The anchor set is generated from pairwise alignments (LastZ-Net) of a non-reference species to a selected reference species. All the species chosen to generate the anchors must have a pairwise alignment with the selected reference species. The pairwise alignments are stacked together based on their coordinates and the regions are realigned with Pecan. Then GERP is used to identify conserved regions, from where the anchor sequences are defined.
We consider a good anchor set to contain hundreds of thousands of anchors in order to cover the genomes optimally.
Anchor mapping
The anchor set is mapped (currently we use exonerate) against all the genomes we wish to include in the final alignment. Overlapping anchors are filtered so that any particular genomic location is associated with, at most, one anchor.
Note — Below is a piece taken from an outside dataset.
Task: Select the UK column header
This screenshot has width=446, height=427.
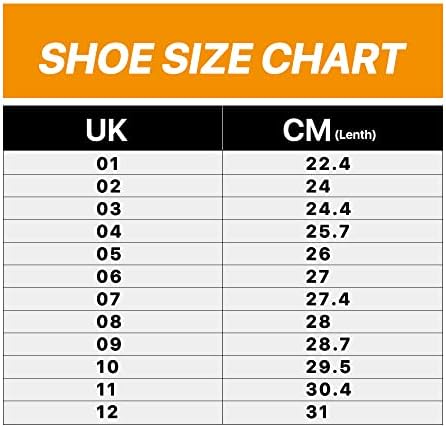Action: (x=113, y=128)
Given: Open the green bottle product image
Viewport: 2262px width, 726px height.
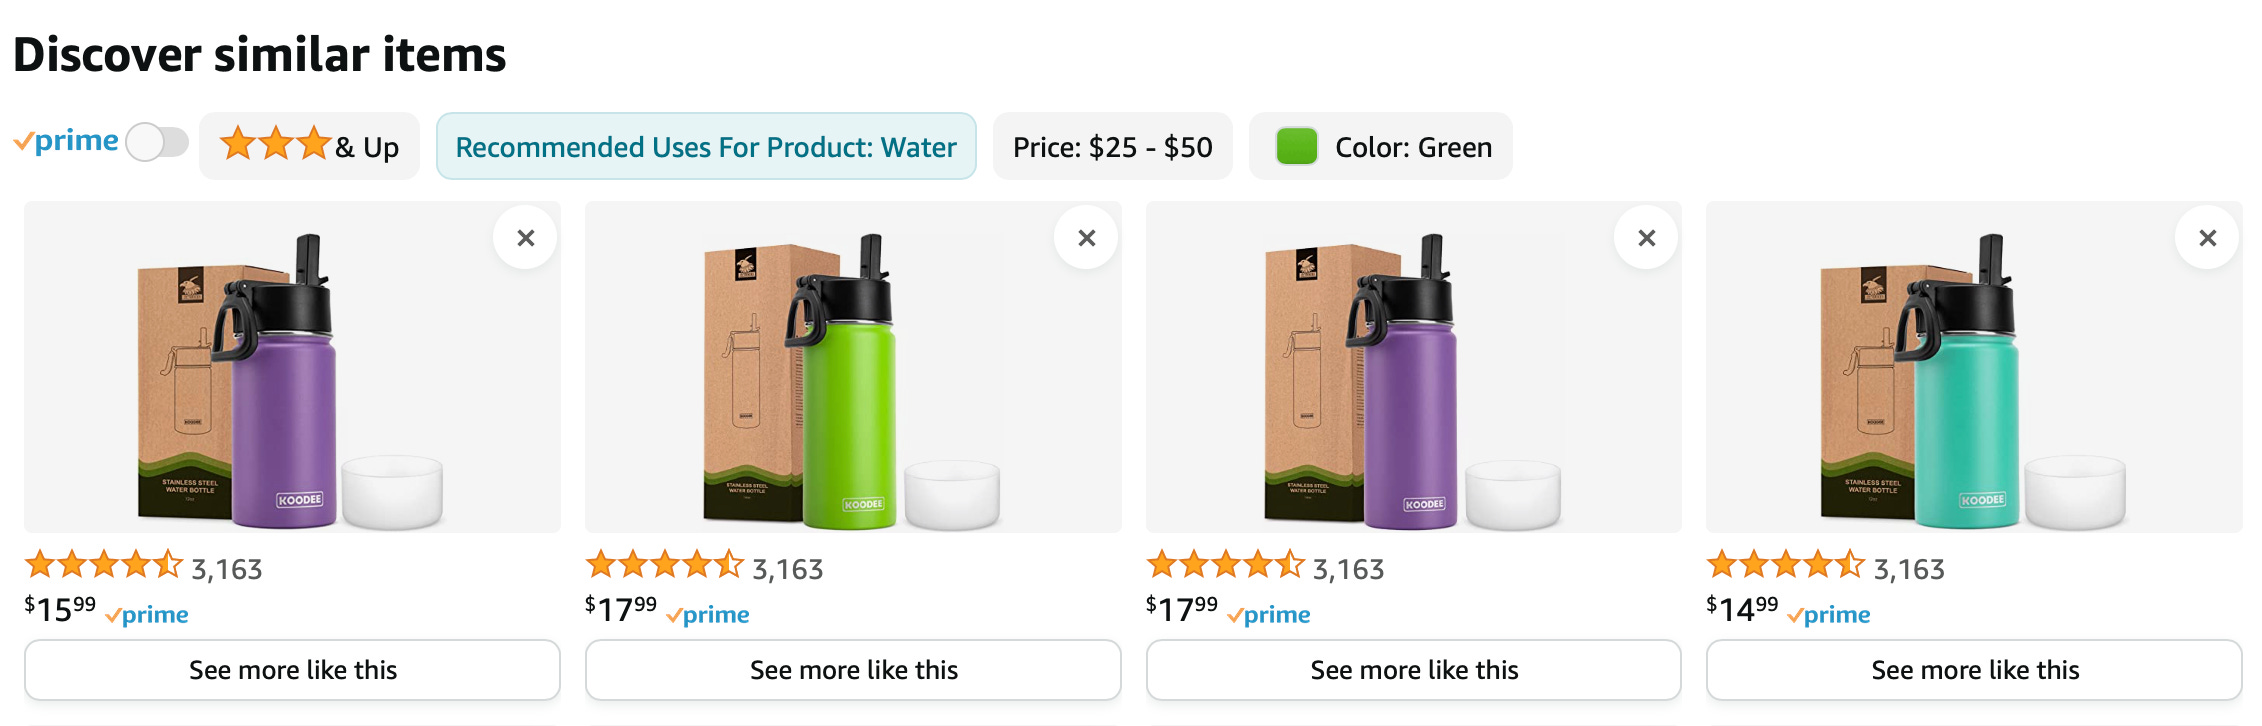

This step is computationally expensive, however, running independently per genome, it can be modelled as a cumulative process. Assuming the anchors have not changed, we only need to run it for the new assemblies, and can reuse mappings from existing assemblies.
Genome alignment
Enredo extracts a list of homologous genomic regions from the positions where the anchors have mapped. These homologous regions are then aligned with Pecan or Ortheus. Ortheus uses Pecan to align the sequences and additionally generates a consensus sequence for each ancestral node in a tree. This ancestral sequence is predicted for each aligned region.